But as the lockdown kept getting extended and there was a fear that the woman might get married, Siddiqui decided to leave for Karachi. He had initially planned to work in Karachi for a few months before asking the woman’s parents for her hand.
He scrolled through Google for a day and ascertained how to enter Pakistan. On July 9, he bought a bicycle for Rs 1,500. Two days later, he left his house.
He reached Ahmednagar the next day, when he realised that cycling till the border would be difficult, and hence bought a second-hand bike for Rs 3,000. “The bike was in a bad shape… on the first evening, its spark plug got damaged and it slipped,” said Siddiqui, who lost his tooth in the accident and sustained bruises on the face and hands. “Still I did not stop,” he said. “Mere andar ek junoon sawaar tha.”
After having his meals in dhabas and resting overnight on footpaths and bus stops for four days, he reached Rann of Kutch on July 16. “I was in touch with the girl all this while. She knew I was coming and she always opposed it,” he said.
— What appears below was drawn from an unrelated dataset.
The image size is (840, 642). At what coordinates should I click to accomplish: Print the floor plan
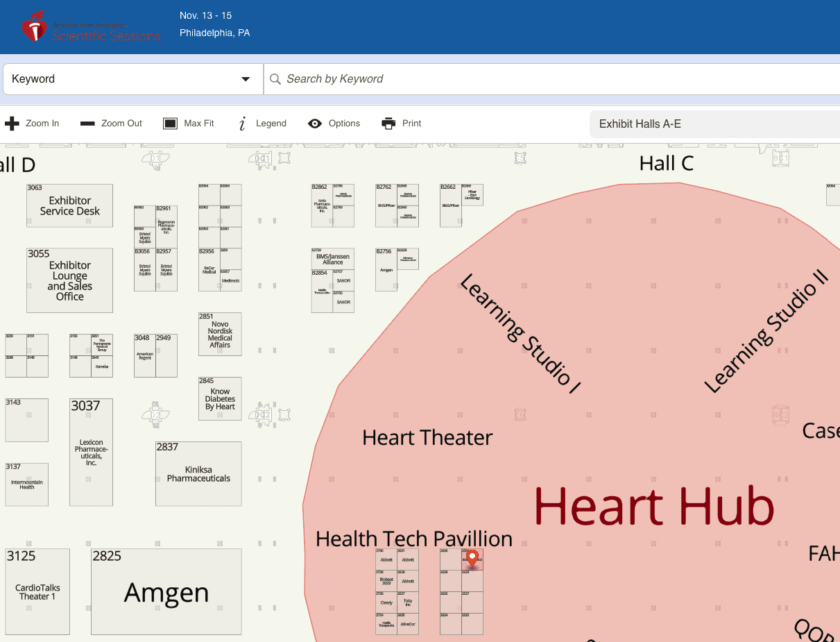[388, 124]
After walking for over 10 hours in the desert, BSF jawans stopped him just 1.5 km before the India-Pakistan border. He was then handed over to the Kutch police. Siddiqui was booked for violating lockdown norms and under Criminal Amendment Act for illegally entering prohibited areas.
“I spent two-and-a-half days in jail and five days in police custody,” he said. He was then brought to Osmanabad and after being questioned by the local police for two days, he was handed over to his family. His father Salim said, “I am relieved that by God’s grace, my son is back with us… I will see to it that he doesn’t chat with her ever again.”